52° Rapporto Censis/Ssn «disuguale». E gli italiani si sentono soli
Il rapporto tra gli italiani e il Servizio sanitario nazionale descritto nel 52° Rapporto Censis è in linea con il messaggio più generale che arriva dall’intero Report: il senso di solitudine che se prima sfociava in rancore e ora nella «cattiveria sociale» – essenzialmente dei più marginali rispetto agli stranieri e agli immigrati – quando si guarda alle cure diventa una crescente sensazione di disparità. «Il difficile accesso alla sanità genera costi aggiuntivi e una crescente sensazione di disuguaglianze e ingiustizie. Cresce così la convinzione che ognuno debba pensare a se stesso», affermano i sociologi nel focus sul rapporto tra italiani e Servizio sanitario pubblico. Tre i fattori che incidono: l’offerta del territorio di appartenenza, la condizione socio-economica e l’età delle persone. Più della metà dei cittadini (il 54,7%) ritiene che in Italia le persone non abbiano le stesse opportunità di diagnosi e cure. Lo pensa il 58,3% dei residenti al Nord-Est, il 53,9% al Sud, il 54,1% al Centro e il 53,3% al Nord-Ovest.

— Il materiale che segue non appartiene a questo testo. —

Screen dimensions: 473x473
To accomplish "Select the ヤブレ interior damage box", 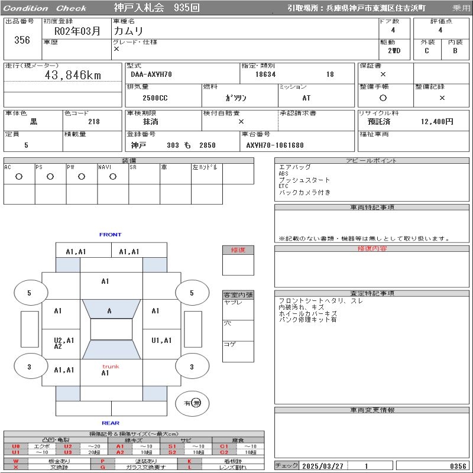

Addirittura ci sono oltre 39 punti percentuali di differenza nelle quote di soddisfatti tra il Sud e le isole e il Nord-Est, che registra il più alto livello di soddisfazione tra le macroaree territoriali. Emblematici sono i dati sul grado di soddisfazione rispetto al Servizio sanitario della propria Regione: il valore medio nazionale del 62,3% oscilla tra il 77% al Nord-Ovest, il 79,4% al Nord-Est, il 61,8% al Centro e il 40,6% al Sud e nelle isole.
Sempre più diffuso – traspare dal Rapporto – il principio dell’autoregolazione della salute. Dei 49,4 milioni le persone che soffrono di piccoli disturbi, il 73,4% si è detto convinto che sia possibile curarsi da soli. Il 56,5% ritiene che sia possibile curarsi autonomamente perché ognuno conosce i propri piccoli disturbi e le risposte adeguate, il 16,9% perché è il modo più rapido. Nonostante la crescita del web, i principali canali informativi degli italiani rimangono il medico di medicina generale (53,5%), il farmacista (32,2%) e il medico specialista (17,7%).